From the Heart of a Teacher

Clarion Rating: 5 out of 5

Teaching is more than just standing in front of a room and speaking. Instead, such professionals have to address the individual needs of a classroom. Diana Hilton’s book, From the Heart of a Teacher, describes a school year in an urban and low-income school. With many years of experience under her belt, Hilton explains that the learning process is never over for a teacher. This book provides methods and insight into what affects a child’s learning: one’s home environment, students’ social skills, and the resources and approach of the school and teacher.

Hilton’s courage and positivity drive the book. She does not shy away from the dangers and challenges linked to being one of the few white women in an urban school. Instead, she seeks to problem solve. Every teacher—new and experienced—should read this book. Not only will it inspire people to look past student behaviors, but it will challenge teachers to do more: reach out to students’ families, address their individual needs, and adapt lessons and teaching techniques.

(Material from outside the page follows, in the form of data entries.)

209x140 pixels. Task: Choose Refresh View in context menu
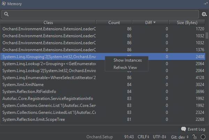pos(125,67)
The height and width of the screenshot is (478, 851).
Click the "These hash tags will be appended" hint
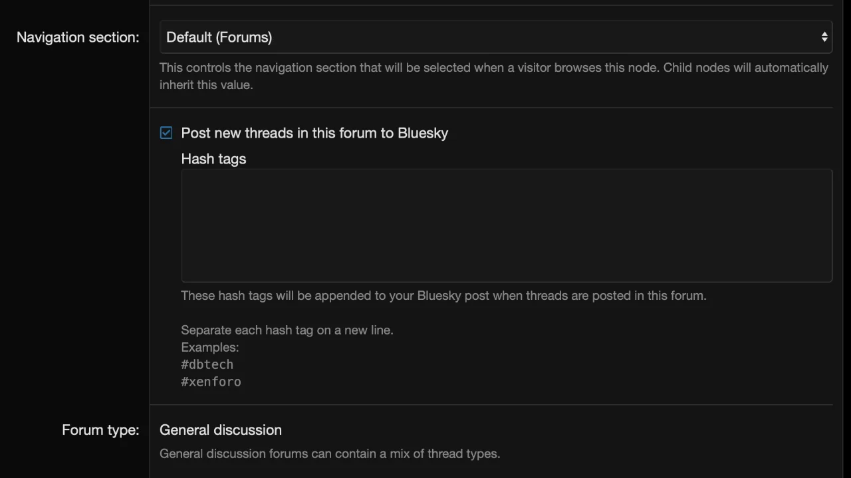pyautogui.click(x=443, y=295)
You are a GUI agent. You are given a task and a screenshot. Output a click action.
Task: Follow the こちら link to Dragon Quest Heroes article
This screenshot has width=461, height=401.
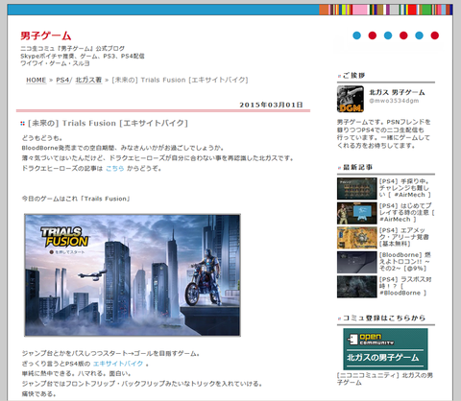pos(115,168)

Some of the most interesting parts of this book are when Hilton describes individual students, their performance and personae in the classroom, and her experiences with the students and their families outside of the classroom. For example, when the teacher at the heart of this book visits a student’s home to discover that the home has no furniture and is overrun with children, the reader is as surprised and jolted as the teacher. The full weight of the student’s reality hits home when the teacher discovers the grandmother half-asleep and in pain in a room containing nothing more than a mattress. Life is not easy for this community’s residents, and Hilton is careful not to judge.

Hilton also takes the time to explain how a teacher’s background can affect their approach to learning and the classroom. The speaker in this book understands how one’s past can affect a person’s future and personality. For this very reason, Hilton opens the book by explaining the teacher’s own past: the alcoholic father that made her a pleaser and the poverty that pushed her to do well in school.

The title of the book could be more specific. The strength of this piece is not just Hilton’s positivity and open-mindedness, but it is also her attention to entering and navigating a new culture with different races, parenting skills and approaches, and poverty issues. With such complex social issues approached with grace, a title linked to navigating such worlds may have proven more relevant.

Hilton’s book speaks to one teacher’s strength—how she speaks and teaches straight from the heart. With the school year painstakingly recounted, everything from phone calls home to lesson planning is explained. Hilton shows that healing and community are possible if a person enters a classroom with the best of intentions, a hardworking mindset, and an open heart.

Reviewed by Lisa Bower

Disclosure: This article is not an endorsement, but a review. The publisher of this book provided free copies of the book and paid a small fee to have their book reviewed by a professional reviewer. Foreword Reviews and Clarion Reviews make no guarantee that the publisher will receive a positive review. Foreword Magazine, Inc. is disclosing this in accordance with the Federal Trade Commission’s 16 CFR, Part 255.